**ACTIVITY**: Nothing outside the range below should be printed. Output exactly the lines from the line with "Screen dimensions: 500x500" to the line with "The width and height of the screenshot is (549, 280).", both included.
DATA LISTING Start Marker
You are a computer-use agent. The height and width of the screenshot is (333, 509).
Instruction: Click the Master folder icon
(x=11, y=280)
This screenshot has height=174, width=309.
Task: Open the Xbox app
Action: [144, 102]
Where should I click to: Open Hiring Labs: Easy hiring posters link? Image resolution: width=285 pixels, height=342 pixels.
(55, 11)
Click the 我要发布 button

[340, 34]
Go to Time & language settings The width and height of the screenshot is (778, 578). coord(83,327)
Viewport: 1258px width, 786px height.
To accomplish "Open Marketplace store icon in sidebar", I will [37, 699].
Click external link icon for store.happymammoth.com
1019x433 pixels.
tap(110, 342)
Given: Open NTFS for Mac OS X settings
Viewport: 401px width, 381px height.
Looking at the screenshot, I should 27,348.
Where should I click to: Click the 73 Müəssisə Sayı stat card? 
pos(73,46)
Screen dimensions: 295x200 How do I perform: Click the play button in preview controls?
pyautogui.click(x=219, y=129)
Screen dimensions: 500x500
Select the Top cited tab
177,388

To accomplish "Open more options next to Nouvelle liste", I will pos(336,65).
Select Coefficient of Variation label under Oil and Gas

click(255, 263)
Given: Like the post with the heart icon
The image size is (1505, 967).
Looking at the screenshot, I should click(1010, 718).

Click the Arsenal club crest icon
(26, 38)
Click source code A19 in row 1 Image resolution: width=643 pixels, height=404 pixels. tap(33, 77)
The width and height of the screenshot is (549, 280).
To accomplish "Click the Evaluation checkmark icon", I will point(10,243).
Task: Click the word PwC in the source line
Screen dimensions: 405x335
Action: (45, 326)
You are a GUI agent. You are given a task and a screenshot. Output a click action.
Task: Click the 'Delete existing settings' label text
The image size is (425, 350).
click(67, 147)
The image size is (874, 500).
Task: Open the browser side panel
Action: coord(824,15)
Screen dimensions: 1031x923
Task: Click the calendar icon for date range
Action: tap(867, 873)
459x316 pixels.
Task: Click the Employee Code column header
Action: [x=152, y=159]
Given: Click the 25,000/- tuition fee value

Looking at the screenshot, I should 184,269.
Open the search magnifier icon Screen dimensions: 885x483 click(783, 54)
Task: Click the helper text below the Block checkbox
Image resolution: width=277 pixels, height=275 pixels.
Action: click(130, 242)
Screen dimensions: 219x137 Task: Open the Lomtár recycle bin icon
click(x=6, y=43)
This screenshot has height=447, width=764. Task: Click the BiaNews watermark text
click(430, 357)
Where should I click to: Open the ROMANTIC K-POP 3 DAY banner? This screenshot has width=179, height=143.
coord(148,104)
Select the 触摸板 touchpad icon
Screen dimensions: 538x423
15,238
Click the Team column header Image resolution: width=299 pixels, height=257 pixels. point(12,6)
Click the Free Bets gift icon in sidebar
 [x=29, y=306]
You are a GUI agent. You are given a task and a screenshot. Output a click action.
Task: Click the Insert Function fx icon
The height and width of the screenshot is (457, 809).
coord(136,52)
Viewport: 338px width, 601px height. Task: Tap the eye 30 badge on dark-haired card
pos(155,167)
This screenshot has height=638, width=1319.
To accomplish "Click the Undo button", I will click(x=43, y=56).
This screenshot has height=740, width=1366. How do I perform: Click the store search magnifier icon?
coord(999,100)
DATA LISTING End Marker
**RESPONSE BELOW**:
Screen dimensions: 500x500
Select the Top cited tab
177,388

To accomplish "Open more options next to Nouvelle liste", I will pos(336,65).
Select Coefficient of Variation label under Oil and Gas

click(255, 263)
Given: Like the post with the heart icon
The image size is (1505, 967).
Looking at the screenshot, I should click(1010, 718).

Click the Arsenal club crest icon
(26, 38)
Click source code A19 in row 1 Image resolution: width=643 pixels, height=404 pixels. tap(33, 77)
The width and height of the screenshot is (549, 280).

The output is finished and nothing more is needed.